Thanks guys, I'll try a few chemists - one I spoke to won't sell it to the public for some reason


----------



## CraigQQ (Jan 20, 2011)

how do i put this politely lol...(not meaning you lol)

some of them wont sell it to the public due to the fact that some alcoholics mix it with water and drink it. and its not very good for you.


----------



## Guest (Feb 12, 2011)

CraigQQ said:


> how do i put this politely lol...(not meaning you lol)
> 
> some of them wont sell it to the public due to the fact that some alcoholics mix it with water and drink it. and its not very good for you.


LOL!

I prefer a nice bottle of Sancerre! :thumb:

Managed to find someone who sells it so off up there now to get some. I'll do a write up later on showing how it went, its a lovely sunny day here today so should go ok.


----------



## Guest (Feb 12, 2011)

lol printo error c4 lol


----------



## herbiedacious (Sep 27, 2010)

Groundnut oil does an amazing job. Ideal for the lower panels,wouldn't use it any higher than skirts or arches though cos it runs a bit after rain. Gives a lovely finish and brings back the black a treat.


----------



## neilneilorange (Oct 9, 2007)

You can buy 1 litre tins of IPA from your nearest Maplins.

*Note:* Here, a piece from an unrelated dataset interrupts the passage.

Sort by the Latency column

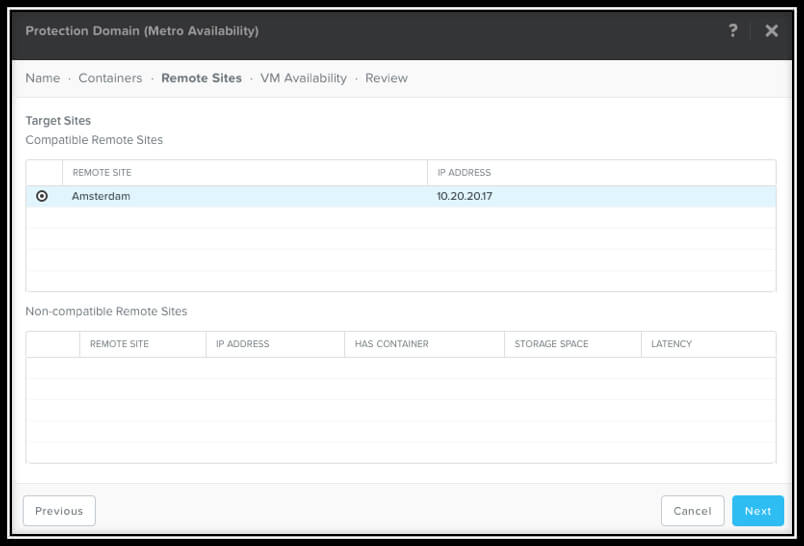(671, 344)
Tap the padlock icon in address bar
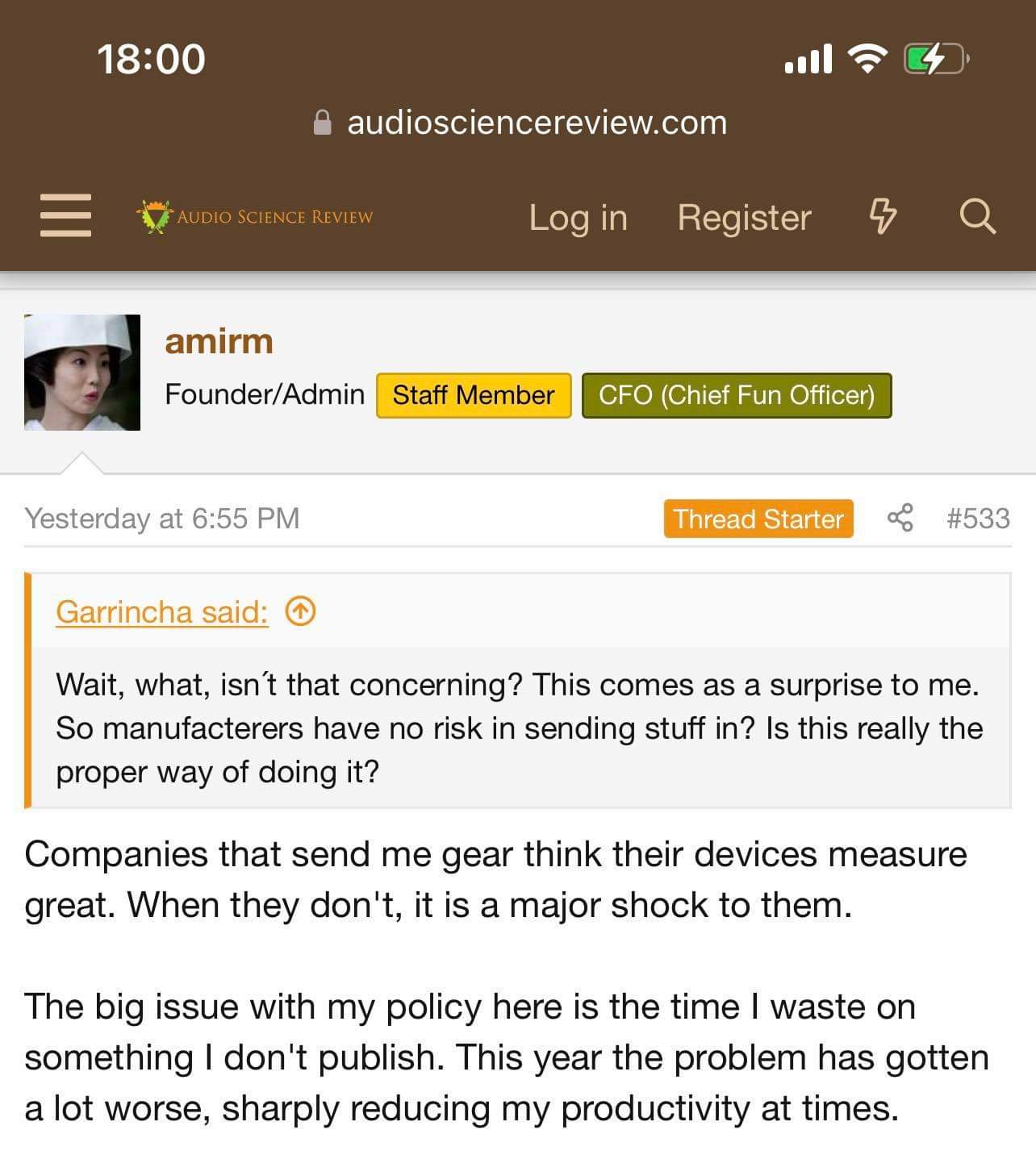This screenshot has height=1155, width=1036. click(322, 123)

http://www.maplin.co.uk/isopropyl-alcohol-28994


----------



## Rob_Quads (Jul 17, 2006)

I also found ebay was quite good for IPA much cheaper than maplins

http://cgi.ebay.co.uk/IPA-ISOPROPYL...Equipment_Lab_Supplies_ET&hash=item45edfba86e


----------



## jedigav (Jan 22, 2011)

I use AG vinyl & rubber care on the plastic on my Mini. It stays black almost a month, but needs a few applications when I put it on, just wipe on, work it in, then take it off. I had AG super resin get on the plastic strip above the windscreen, which is a pain to get off. I used AG Vinyl with a toothbrush to agitate it & it got it off. Don't know what my neighbours thought, watching me clean my Mini's teeth tho:lol: It's great on all the rubber bits on the Mini too.


----------



## dalecyt (Nov 16, 2010)

what about painting the arches?
it totally changes the look of the car.
just a thought.


----------



## whitecupra (Jul 19, 2008)

Thanks everyone for the input! Would one 15ml of C4 be enough to do the whole car?


----------



## Guest (Feb 12, 2011)

neilneilorange said:


> You can buy 1 litre tins of IPA from your nearest Maplins.
> 
> http://www.maplin.co.uk/isopropyl-alcohol-28994


No Maplins in Guernsey, and you cant ship IPA through the post anymore!


----------



## Guest (Feb 12, 2011)

whitecupra said:


> Thanks everyone for the input! Would one 15ml of C4 be enough to do the whole car?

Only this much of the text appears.